CHILDREN AND YOUNG PERSONS (CARE AND PROTECTION) AMENDMENT (FAMILY IS CULTURE) BILL 2022
The Children and Young Persons (Care and Protection) Amendment (Family is Culture) Bill 2022 was introduced and passed in the Council back in October, before making its way to the Legislative Assembly for the first time. The bill amends the Children and Young Persons (Care and Protection) Act 1998 to implement several recommendations from the 2019 report Family is Culture: Independent Review of Aboriginal and Torres Strait Islander Children and Young People in Out-of-Home Care in New South Wales.
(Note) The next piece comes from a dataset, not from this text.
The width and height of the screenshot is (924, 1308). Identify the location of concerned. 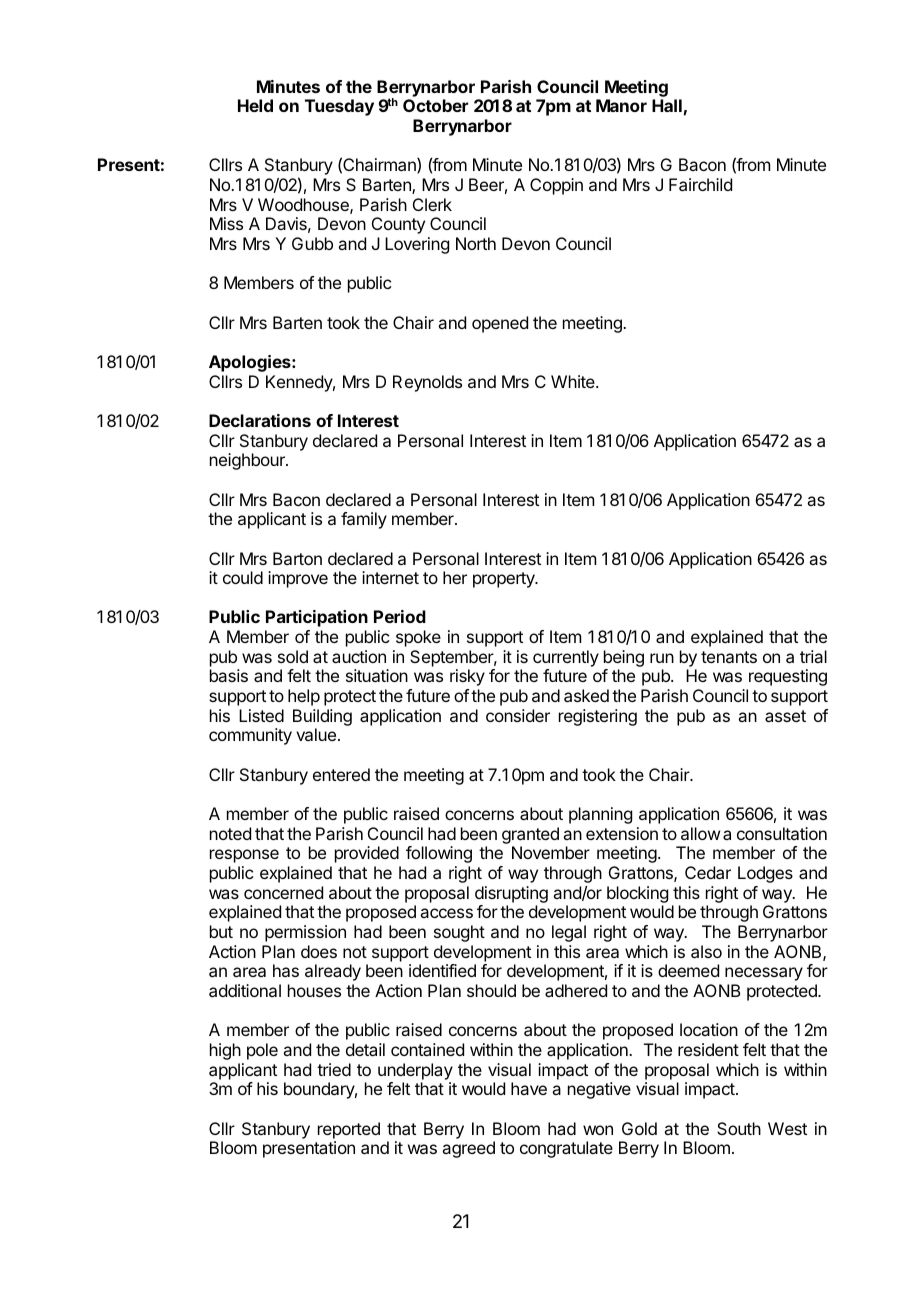
(283, 892).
On Thursday, the House resolved into committee of the whole to consider two amendments made to the bill during its passage through the Assembly. These amendments were agreed to on the voices. A message advising of this outcome was then forwarded to the other House, and the bill was sent on to the Governor for assent. You can find the full proceedings in committee of the whole in Hansard here.
PORT OF NEWCASTLE (EXTINGUISHMENT OF LIABILITY) BILL 2022
While the Port of Newcastle (Extinguishment of Liability) Bill 2022 was introduced in the Legislative Assembly as a private members’ bill, the Government took carriage of the bill in the Council. It was introduced by Parliamentary Secretary Sam Farraway on behalf of Minister Damien Tudehope.
The bill establishes a way for the operator of the Port of Newcastle to extinguish its liability to compensate Port Botany and Port Kembla if Port of Newcastle container traffic exceeds a pre-determined cap, which is equivalent to the wharfage fee these other port operators would receive if they handled the containers. This compensation scheme was introduced as part of a deed agreed to during negotiations with respect to the privatisation of Port Botany and Port Kembla in 2013.
After the second reading was agreed to on the voices, the House resolved into committee of the whole. In committee…
- The Hon Daniel Mookhey moved two amendments on behalf of the Opposition – one negatived on the voices and one negatived on division (14 ayes, 16 noes)
- Ms Abigail Boyd (The Greens) moved three amendments to the Opposition’s first amendment, which were negatived on the voices.
With no amendments made, the bill was then read a third time before being sent back to the Legislative Assembly, ready for assent by the Governor.
CRIMES LEGISLATION AMENDMENT (COERCIVE CONTROL) BILL 2022
The Crimes Legislation Amendment (Coercive Control) Bill 2022 was introduced in the Council by Minister Natalie Ward. The subject of a recent inquiry by the Council’s Social Issues Committee, the bill would create a standalone criminal offence of ‘coercive control’ under the Crimes Act 1900. Coercive control is a form of domestic abuse involving behaviours that intimidate, isolate and control. It can take many forms, from controlling finances to preventing a person from making or keeping connections with family, friends and culture. The bill would make it an offence to engage in repeated or continuous behaviour of this nature, and make related amendments to the Crimes (Domestic and Personal Violence) Act 2007, Crimes (Sentencing Procedure) Act 1999 and Criminal Procedure Act 1986 to, among other things, facilitate the prosecution of such offences.
Full details of the bill can be found in the Minister’s second reading speech, which appears in Hansard together with members’ contributions to the second reading debate. The debate was interrupted by the night’s hard adjournment at 10pm. With amendments from The Greens flagged during debate, look for more during the House’s next sitting week.